▶ _SOURCE PASSAGE_:
Fire Victim Trust

Frequently Asked Questions


Deceased, Minor, and Incapacitated Claimants


48. How do I add a Representative Claimant for a Fire Victim who is a minor or has become deceased or incapacitated?

You must identify a Legal Representative for all Claimants who are currently a minor, an incapacitated adult, or deceased. You can add a Representative Claimant through the Claimant Details Screen on your Portal. Click the Edit Claimant Details button, then select the appropriate Individual Claimant Type from the dropdown menu. The option to Add Representative will become available, as will date of death, when appropriate.


49. Who is considered a Minor Claimant?

Minor Claimant means an individual Fire Victim who is under 18 years of age and has not been emancipated by a court declaration of emancipation. We consider the Claimant’s age at the date of signing of each document (i.e., the Claims Questionnaire or Release) or at the time of payment, not on the date of the Fire or related damage or injury. This means that if a Minor Claimant reaches the age of majority (turns 18) during the pendency of their claim, the parent, guardian, or guardian ad litem is no longer their Legal Representative. Instead, the Claimant will act on his or her own behalf from that time forward.


50. Who may act as Legal Representative for a Minor Claimant, and what documents must they submit to the Trust to support their authority?

A parent, guardian, or guardian ad litem of a minor child may act as Legal Representative for a Minor Claimant. The type of document required to support a party’s authority to act as Legal Representative to a Minor Claimant—including accepting any offer, signing Releases, and receiving payment—depends on the party’s relation to the Claimant, but can include the following:


(a) Birth Certificate or Baptismal Certificate. A birth certificate or baptismal certificate identifying the Legal Representative as parent of the Minor Claimant.

▶ _TASK INSTRUCTIONS_:
Reproduce the part of the Fire Victim Trust FAQ running from "50. Who may" up to and including "the Minor Claimant.". The records have nothing to do with this.

▶ _ITEMS_:

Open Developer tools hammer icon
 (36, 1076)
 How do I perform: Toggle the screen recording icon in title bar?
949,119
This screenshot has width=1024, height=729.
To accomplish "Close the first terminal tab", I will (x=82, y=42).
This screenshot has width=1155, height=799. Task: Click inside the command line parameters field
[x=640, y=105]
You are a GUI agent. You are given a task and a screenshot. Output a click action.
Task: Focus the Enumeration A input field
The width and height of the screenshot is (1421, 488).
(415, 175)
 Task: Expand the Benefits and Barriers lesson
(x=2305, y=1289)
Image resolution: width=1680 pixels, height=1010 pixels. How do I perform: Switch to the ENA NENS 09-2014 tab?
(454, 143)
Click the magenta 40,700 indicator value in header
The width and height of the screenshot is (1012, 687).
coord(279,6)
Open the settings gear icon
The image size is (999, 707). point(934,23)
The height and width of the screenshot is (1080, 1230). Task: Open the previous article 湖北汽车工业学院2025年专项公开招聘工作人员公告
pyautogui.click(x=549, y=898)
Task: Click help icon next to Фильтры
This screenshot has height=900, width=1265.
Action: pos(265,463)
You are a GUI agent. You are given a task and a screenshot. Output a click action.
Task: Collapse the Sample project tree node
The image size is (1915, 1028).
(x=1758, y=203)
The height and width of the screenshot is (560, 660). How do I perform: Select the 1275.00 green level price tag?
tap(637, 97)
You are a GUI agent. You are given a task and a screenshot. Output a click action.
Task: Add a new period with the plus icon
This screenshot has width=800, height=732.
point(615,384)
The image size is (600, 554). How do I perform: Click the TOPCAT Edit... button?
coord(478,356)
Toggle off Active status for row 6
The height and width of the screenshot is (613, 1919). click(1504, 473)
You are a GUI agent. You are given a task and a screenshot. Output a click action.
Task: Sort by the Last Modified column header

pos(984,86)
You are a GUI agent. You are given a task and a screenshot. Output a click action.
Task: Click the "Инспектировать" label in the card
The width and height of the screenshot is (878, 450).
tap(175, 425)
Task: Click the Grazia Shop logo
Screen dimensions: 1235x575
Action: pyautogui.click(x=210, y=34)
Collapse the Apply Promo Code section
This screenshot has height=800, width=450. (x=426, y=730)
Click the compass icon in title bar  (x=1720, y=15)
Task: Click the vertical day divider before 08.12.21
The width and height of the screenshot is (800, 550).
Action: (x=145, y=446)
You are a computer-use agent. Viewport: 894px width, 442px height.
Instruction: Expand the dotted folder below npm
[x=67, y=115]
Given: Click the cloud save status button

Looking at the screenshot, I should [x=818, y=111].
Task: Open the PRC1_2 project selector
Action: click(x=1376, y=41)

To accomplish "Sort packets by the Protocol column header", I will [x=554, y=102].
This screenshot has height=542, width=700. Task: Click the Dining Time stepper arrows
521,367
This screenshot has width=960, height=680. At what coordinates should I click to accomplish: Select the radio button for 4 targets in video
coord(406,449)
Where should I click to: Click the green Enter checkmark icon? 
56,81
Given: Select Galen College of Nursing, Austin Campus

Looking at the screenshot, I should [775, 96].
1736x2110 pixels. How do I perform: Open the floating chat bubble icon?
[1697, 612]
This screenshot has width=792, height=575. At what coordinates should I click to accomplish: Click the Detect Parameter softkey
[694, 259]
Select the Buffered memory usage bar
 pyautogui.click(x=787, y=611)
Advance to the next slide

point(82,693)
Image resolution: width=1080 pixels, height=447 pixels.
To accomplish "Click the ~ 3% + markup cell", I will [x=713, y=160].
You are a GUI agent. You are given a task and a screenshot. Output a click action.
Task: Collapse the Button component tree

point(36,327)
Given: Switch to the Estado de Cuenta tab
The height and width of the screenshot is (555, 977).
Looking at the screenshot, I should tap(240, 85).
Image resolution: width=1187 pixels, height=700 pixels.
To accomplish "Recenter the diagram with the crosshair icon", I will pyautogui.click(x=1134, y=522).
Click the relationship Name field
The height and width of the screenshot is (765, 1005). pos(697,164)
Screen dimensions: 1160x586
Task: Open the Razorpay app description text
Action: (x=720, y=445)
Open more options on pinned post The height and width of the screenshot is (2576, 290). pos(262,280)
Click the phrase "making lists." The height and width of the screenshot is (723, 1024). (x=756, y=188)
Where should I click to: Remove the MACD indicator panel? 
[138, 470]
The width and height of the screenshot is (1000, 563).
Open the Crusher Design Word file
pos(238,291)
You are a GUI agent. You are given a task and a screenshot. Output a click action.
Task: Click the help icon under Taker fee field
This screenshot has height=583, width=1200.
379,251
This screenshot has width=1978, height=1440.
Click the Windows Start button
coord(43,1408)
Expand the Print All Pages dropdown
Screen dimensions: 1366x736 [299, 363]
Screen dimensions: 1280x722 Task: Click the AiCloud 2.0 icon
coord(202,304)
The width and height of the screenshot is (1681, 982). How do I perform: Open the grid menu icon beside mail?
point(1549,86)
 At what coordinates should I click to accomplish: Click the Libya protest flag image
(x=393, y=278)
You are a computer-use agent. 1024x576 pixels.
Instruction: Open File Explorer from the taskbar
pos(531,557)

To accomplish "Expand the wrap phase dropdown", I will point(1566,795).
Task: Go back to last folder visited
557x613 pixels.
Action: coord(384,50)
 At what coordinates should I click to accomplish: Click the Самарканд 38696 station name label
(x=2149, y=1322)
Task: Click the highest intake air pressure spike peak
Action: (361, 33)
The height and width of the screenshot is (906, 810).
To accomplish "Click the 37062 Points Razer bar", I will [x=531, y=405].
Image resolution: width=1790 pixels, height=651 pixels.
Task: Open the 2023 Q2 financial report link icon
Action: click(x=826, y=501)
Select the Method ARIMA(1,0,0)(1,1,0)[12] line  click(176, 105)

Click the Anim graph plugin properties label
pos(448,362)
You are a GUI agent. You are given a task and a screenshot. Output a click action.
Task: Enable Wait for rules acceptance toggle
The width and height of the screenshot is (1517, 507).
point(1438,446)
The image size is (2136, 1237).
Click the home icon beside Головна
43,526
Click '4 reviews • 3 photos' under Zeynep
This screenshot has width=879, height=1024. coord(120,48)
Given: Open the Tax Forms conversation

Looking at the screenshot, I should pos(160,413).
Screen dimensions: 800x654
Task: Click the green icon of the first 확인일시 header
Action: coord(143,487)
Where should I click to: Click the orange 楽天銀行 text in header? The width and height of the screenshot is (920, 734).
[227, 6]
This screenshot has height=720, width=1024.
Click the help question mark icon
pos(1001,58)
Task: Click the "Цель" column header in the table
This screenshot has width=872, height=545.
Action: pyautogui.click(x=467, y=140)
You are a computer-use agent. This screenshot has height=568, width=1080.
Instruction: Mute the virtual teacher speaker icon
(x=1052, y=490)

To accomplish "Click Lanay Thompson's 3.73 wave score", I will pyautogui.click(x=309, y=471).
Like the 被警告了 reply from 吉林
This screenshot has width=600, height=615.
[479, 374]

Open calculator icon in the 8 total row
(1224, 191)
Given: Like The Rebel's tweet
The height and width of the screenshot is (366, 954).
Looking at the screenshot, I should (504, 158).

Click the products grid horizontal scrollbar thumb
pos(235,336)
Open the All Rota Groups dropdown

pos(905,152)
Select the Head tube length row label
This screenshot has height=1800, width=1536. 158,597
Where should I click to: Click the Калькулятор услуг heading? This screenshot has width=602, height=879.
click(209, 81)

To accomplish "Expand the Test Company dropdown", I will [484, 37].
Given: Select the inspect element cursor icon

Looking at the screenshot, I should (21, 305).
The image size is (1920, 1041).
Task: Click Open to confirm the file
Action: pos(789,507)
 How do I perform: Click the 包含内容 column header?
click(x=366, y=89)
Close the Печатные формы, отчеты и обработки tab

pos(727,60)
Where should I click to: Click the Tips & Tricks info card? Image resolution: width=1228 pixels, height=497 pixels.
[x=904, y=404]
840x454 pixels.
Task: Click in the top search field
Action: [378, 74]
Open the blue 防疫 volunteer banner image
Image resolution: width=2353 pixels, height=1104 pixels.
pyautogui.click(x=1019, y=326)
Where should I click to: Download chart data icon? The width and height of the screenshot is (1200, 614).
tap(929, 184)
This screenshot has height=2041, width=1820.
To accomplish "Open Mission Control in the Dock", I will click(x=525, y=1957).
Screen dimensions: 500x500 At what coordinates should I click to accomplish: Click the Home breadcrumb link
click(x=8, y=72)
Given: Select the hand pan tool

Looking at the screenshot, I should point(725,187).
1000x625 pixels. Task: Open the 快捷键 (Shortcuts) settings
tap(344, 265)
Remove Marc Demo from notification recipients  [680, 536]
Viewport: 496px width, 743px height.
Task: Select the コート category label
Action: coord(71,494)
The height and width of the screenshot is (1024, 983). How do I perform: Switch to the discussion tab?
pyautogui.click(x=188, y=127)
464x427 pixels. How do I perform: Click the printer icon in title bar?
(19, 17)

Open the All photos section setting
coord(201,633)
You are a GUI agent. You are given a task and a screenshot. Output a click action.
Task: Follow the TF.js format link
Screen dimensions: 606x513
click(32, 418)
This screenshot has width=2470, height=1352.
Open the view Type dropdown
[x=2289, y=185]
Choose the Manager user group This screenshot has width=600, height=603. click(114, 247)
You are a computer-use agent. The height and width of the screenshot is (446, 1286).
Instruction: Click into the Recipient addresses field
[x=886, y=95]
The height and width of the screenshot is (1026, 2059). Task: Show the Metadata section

▶ _PROBLEM SOLUTION_:
50. Who may act as Legal Representative for a Minor Claimant, and what documents must they submit to the Trust to support their authority?

A parent, guardian, or guardian ad litem of a minor child may act as Legal Representative for a Minor Claimant. The type of document required to support a party’s authority to act as Legal Representative to a Minor Claimant—including accepting any offer, signing Releases, and receiving payment—depends on the party’s relation to the Claimant, but can include the following:


(a) Birth Certificate or Baptismal Certificate. A birth certificate or baptismal certificate identifying the Legal Representative as parent of the Minor Claimant.